STRESS has been around since the beginning of time. However, people in prehistoric times viewed stress differently from modern folk.

Let's look at Cave Mum on her way to Cave Mart with her Cave kids. Out of the corner of her eye, she spots a saber-toothed tiger. Upon seeing the man-eating cat, stress is triggered and results in a "fight or flight" reaction.

Just what is the stress response? It is the body and the mind performing a myriad of activities all designed to deal with a physical threat.

During Cave Mum's fight, stress is released. After she kills the predator, she falls into a deep sleep and wakes up refreshed. Finally, the stress cycle is complete.
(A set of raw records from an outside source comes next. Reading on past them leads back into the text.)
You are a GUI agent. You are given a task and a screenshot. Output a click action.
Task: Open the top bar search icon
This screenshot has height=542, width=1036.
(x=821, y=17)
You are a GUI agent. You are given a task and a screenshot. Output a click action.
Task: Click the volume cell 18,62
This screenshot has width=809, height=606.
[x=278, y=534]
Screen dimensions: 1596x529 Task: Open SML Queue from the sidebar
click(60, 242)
Hence, if you have a problem with your boss, the healthiest thing to do is to punch him out. But this is not always a wise choice.

So, we rev up our engines without releasing the clutch and overheat. Because of the 21st century demands placed on us, this self-preservation response becomes life threatening.
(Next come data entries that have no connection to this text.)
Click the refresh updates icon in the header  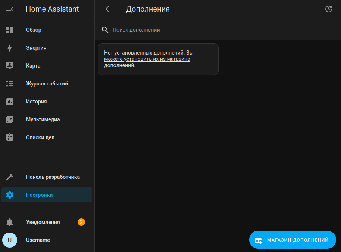click(x=328, y=9)
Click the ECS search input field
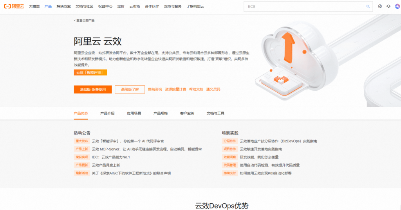This screenshot has width=401, height=210. point(305,6)
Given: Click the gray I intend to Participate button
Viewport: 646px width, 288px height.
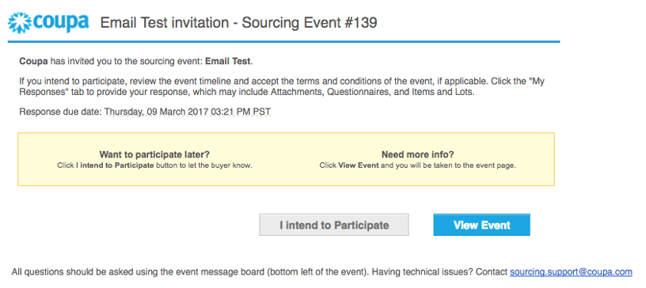Looking at the screenshot, I should click(334, 225).
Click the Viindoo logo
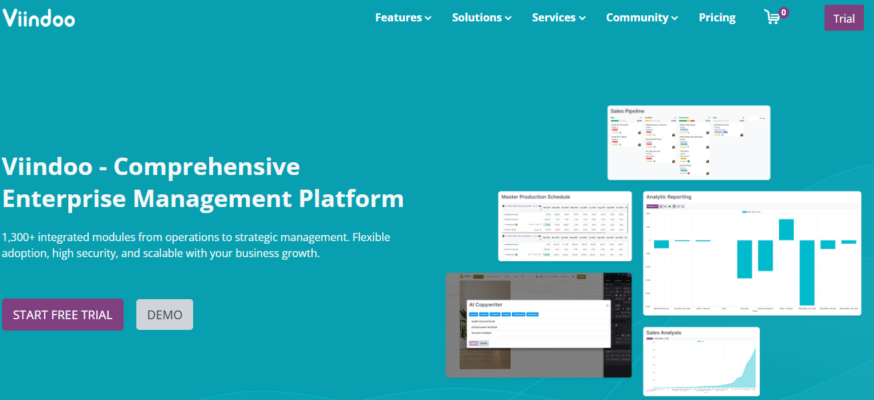This screenshot has width=874, height=400. (x=39, y=17)
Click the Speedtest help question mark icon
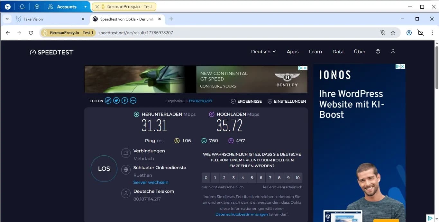 coord(378,51)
Most of the threats we encounter today are psychological, not physical. Such as: "Why didn't I get promoted?" or "How come I always get the rotten assignment?"

Even the imagined can be as stressful as the real. The body does not differentiate between a life-threatening situation and office backstabbing; it registers a threat and responds.

The body, like any machine, is susceptible to wear and tear. The more often you are stressed, the more worn out you will feel, and this can lead to burnout. People who do not manage stress well complain of falling sick often, or having a cold that refuses to go away.

Here's what happens in a stressful situation:

* The muscles tense, making it easier to run or fight. After a stressful day, is your neck stiff or your body strained?

* Blood pressure elevates to pump more oxygen to the brain. When people describe themselves as "getting red in the face", it means that blood is rushing through their face to oxygenate their brains.

* The heart rate quickens to deliver more energy to the muscles. Stressed people describe themselves as feeling constantly wound up.

* Great amounts of B vitamins and vitamin C are released.

* Saliva drains from the mouth to conserve digestive energy. We all have experienced a dry mouth during stressful times.

* Blood drains from hands and feet to limit blood loss. The expression, "I have cold feet", comes from this phenomena.

* Production of sex hormones is repressed. It is not uncommon for a couple to adopt a child and 10 months later, have one of their own.

If you are looking for a quick fix to get rid of stress, it does not exist. Managing stress can be done at the following:


* Learn and use time management and organisational skills;

* Say "No" to 25 per cent of requests, and remember the short version of "No" is "No";

* Put a "do not disturb" sign on your desk at least one hour a day; and

* Conduct stand-up meetings


After a presentation, someone approached me and said: "I hate my job, I hate my boss, I hate everyone at work, what should I do?"

"Quit" was my answer. His reply: "I can't quit my job, I get six weeks of vacation and it is only 4km from my house."

I said: "So you can quit, but you have decided not to because of the vacation and the short commute?" Just by realising he had more control made his job less stressful. Sometimes changing your perception of the stressor is all it takes.


* Learn to relax. The minute you start to relax, your body starts to repair itself. Don't confuse it. For example, when you work in your garden, don't take your phone.

* Watch what you eat. What we eat affects our stress level, so limit fatty foods, salt, sugar and caffeine. Take vitamin C and B complex supplements

* Exercise. It is the best stress-buster. If you hate jogging, a 20-minute walk three times a week is a great way to start. Also, you do not need to join an expensive gym with high-tech sound systems and don $300 leopard skin leotards. The health facilities at the local YMCA or community centre will do just as well.

* Laugh out loud. The best gift you can give a co-worker is a good laugh. Laughing initiates the relaxation response quicker than anything else.